= What is being asked =
Could you repeat the entries below exactly, but only from the line with "This screenshot has height=300, width=296." through the line with "Task: Click the", and without any picture?

= Task material =
----

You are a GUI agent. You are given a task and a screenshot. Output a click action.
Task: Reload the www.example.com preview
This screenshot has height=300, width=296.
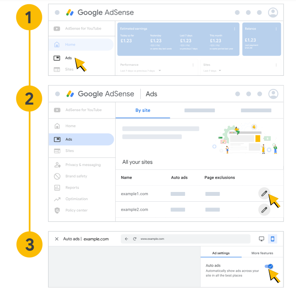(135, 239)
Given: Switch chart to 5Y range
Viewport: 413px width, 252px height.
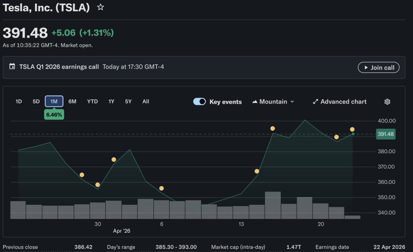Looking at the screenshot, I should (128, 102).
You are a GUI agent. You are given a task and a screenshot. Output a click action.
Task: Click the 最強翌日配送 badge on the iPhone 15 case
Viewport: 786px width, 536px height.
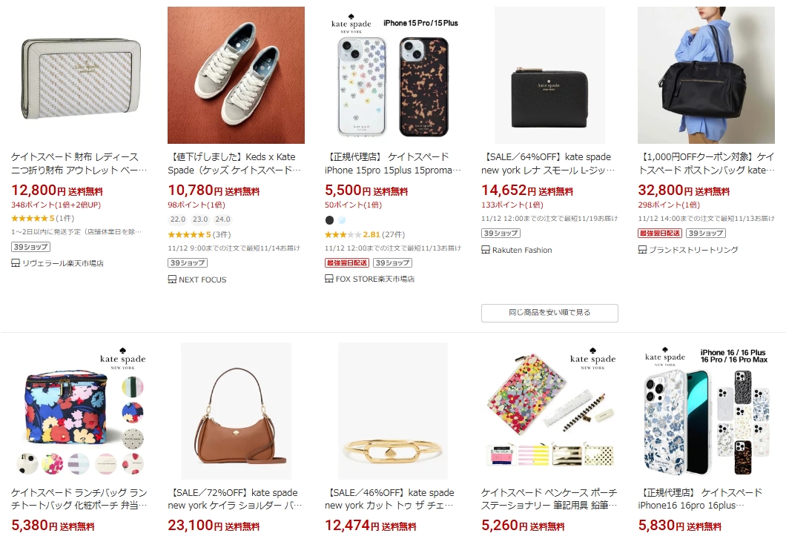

----

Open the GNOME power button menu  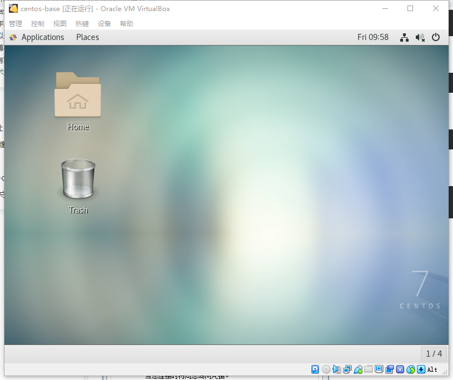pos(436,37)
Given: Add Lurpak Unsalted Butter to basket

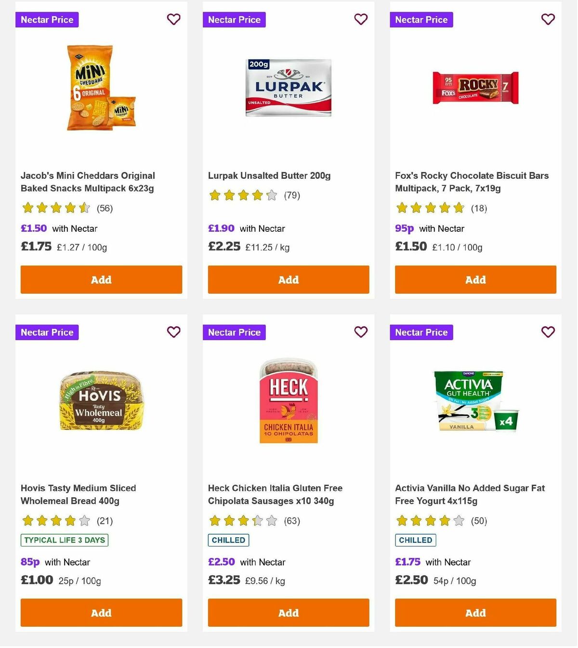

----

= Task solution =
This screenshot has height=300, width=296.
(135, 239)
Given: Switch chart to 5Y range
Viewport: 413px width, 252px height.
Looking at the screenshot, I should (128, 102).
You are a GUI agent. You are given a task and a screenshot. Output a click action.
Task: Click the 最強翌日配送 badge on the iPhone 15 case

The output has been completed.